Tarefa proposta 1:
Reproduza tal como estão as entradas, no trecho que vai da linha que contém "Task: Click red number marker 5" até ao fim das entradas, incluindo ambos os extremos. Deixe as imagens de fora da resposta.

----

Perguntam-me não raras vezes:
- "Qual o livro de José Saramago que mais gostaste de ler?"
A resposta que pode ser dada a cada momento:
- "Impossível de dizer... não sei responder, não seria justo para com outros (livros) não nomeados. Mas uma coisa sempre soube. Uma obra de Saramago, enquanto "pseudo ser vivo" ou com "gente dentro" tem que me raptar, prender-me, não me deixar sair de dentro das suas páginas. Fazer de mim um refém, e só me libertar no final da leitura... mesmo ao chegar à última página. Aí, o "Eu" leitor que se mantém refém, liberta-se da "gente que a obra transporta dentro" e segue o seu caminho.
Mas segue um caminho que se faz caminhando, conjuntamente com mais uma família"

Rui Santos

segunda-feira, 3 de novembro de 2014

Olympe de Gouges e Emmeline Pankhurst mencionadas em "Os Apontamentos"

José Saramago, no livro de crónicas políticas "Os Apontamentos", apresenta uma entrada a 8 de Março de 1972, sobre o Dia Internacional da Mulher.
Tece algumas considerações sobre a condição da mulher, os retrocessos que a civilização vai impondo. Interessantes as menções a Olympe de Gouges e Emmeline Pankhurst



(...) Com maior rigor diríamos que a mulher é mantida atrás do homem: muitas das suas conquistas são apenas aparência, e, quando se tornam reais, correm o risco de, com maior ou menor rapidez, perderem conteúdo e poder de aplicação prática. Na maior parte dos casos, o tempo e os interesses dos homens encarregam-se de neutralizar as conquistas alcançadas: a emancipação (no plano económico, através do trabalho remunerado, no plano intelectual, graças ao desenvolvimento da instrução, e no plano político, pela obtenção dos direitos de voto e de elegibilidade) encontra-se ainda hoje limitada por mil e uma pequenas teias. À volta da mulher continua a tecer-se o emaranhado casulo que a manteve isolada do mundo. Há excepções, bem sabemos, mas essas, ao que dizem, só existem para confirmar a regra...

----

Tarefa proposta 2:
Responda com base no texto sobre Saramago:
(a) Em que data surge, em "Os Apontamentos", a entrada sobre o Dia Internacional da Mulher?
(b) Que duas mulheres são mencionadas nessa entrada?
(c) Segundo a resposta dada no início, em que momento a obra liberta o leitor que mantém refém?

----

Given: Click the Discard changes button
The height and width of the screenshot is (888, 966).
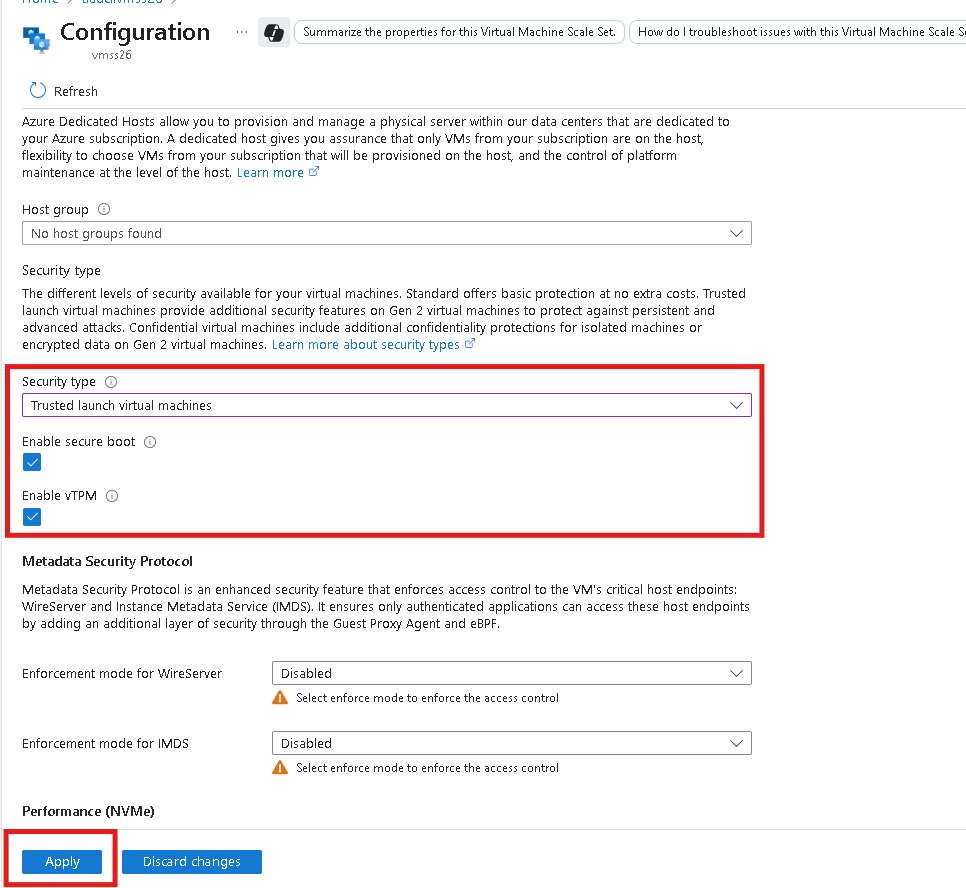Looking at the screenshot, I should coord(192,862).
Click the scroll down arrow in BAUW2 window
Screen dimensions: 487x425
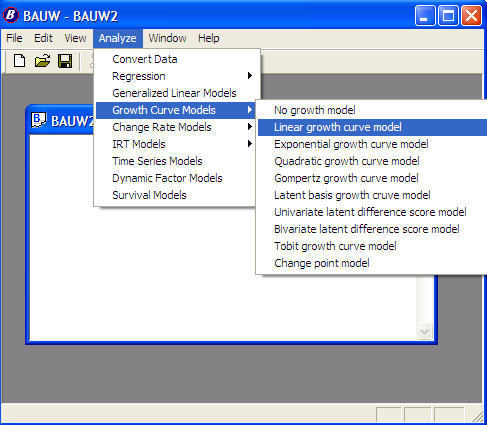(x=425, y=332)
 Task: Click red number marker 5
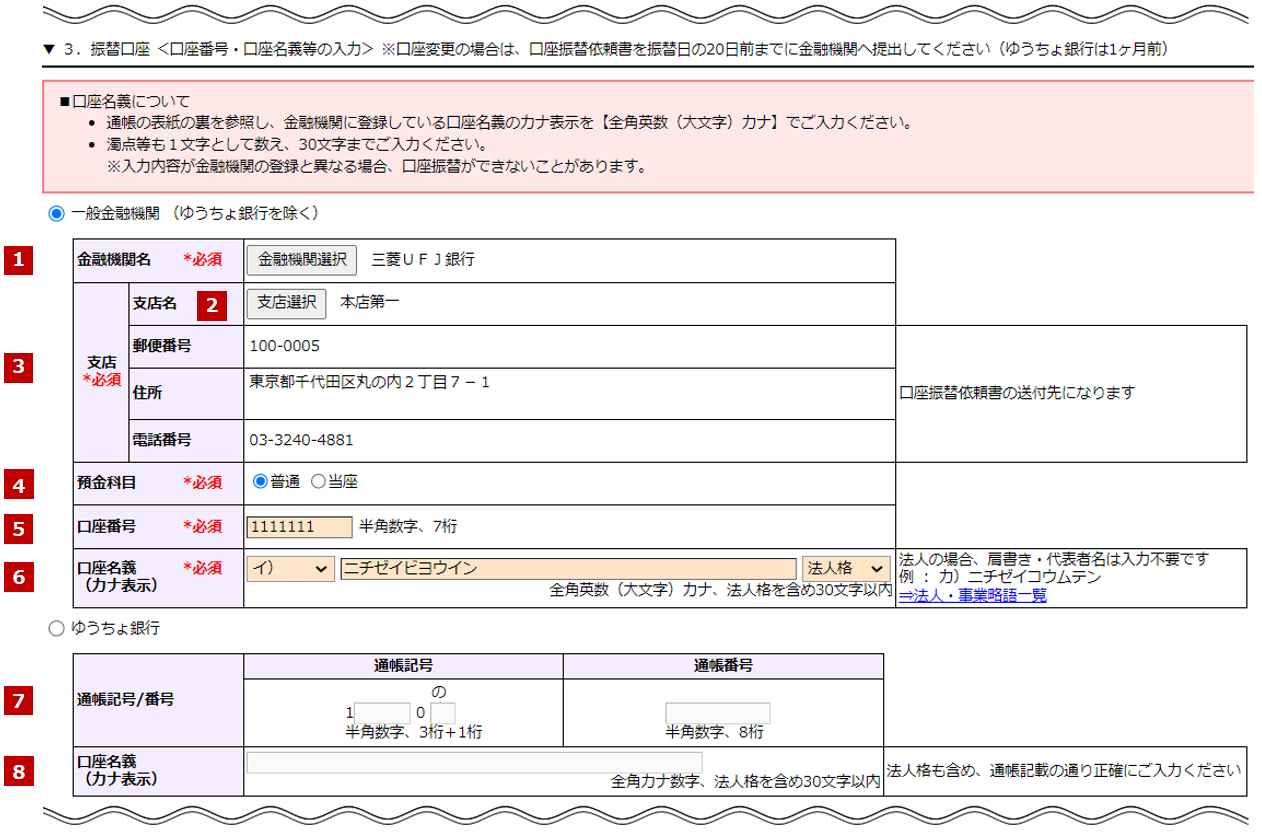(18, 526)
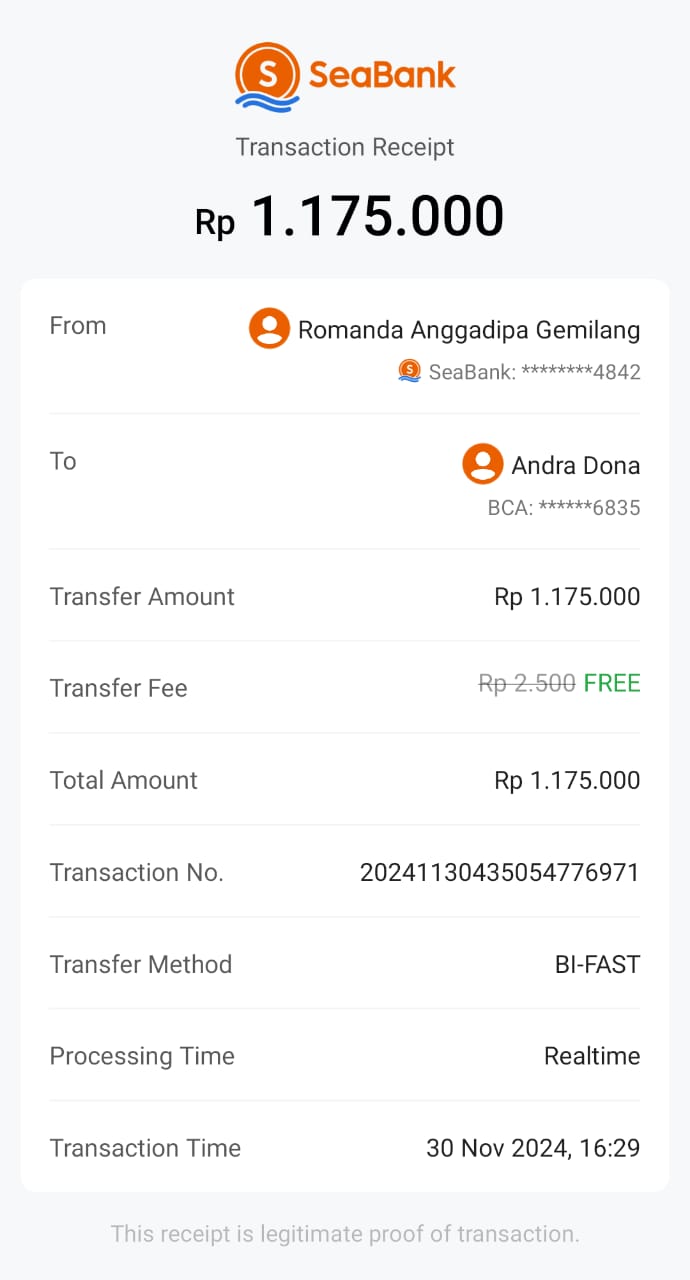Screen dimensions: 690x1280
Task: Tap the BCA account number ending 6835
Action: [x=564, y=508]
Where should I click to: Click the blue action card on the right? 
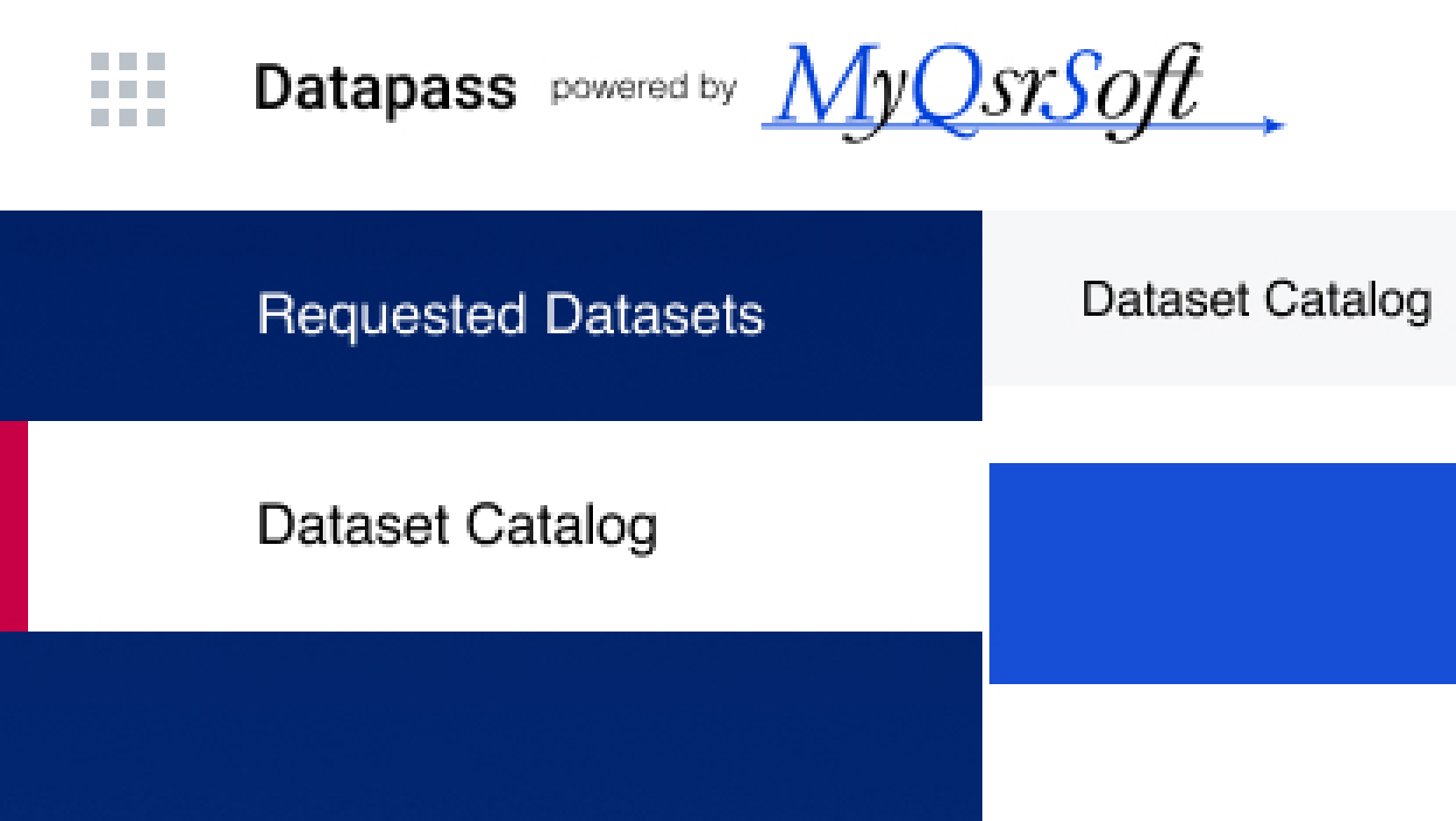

----

Resposta desenvolvida 1:
 Task: Click red number marker 5
(18, 526)
Screen dimensions: 690x1280
Task: Tap the BCA account number ending 6835
Action: [x=564, y=508]
Where should I click to: Click the blue action card on the right? 

Resposta desenvolvida 2:
(a) A 8 de Março de 1972.
(b) Olympe de Gouges e Emmeline Pankhurst.
(c) No final da leitura, mesmo ao chegar à última página.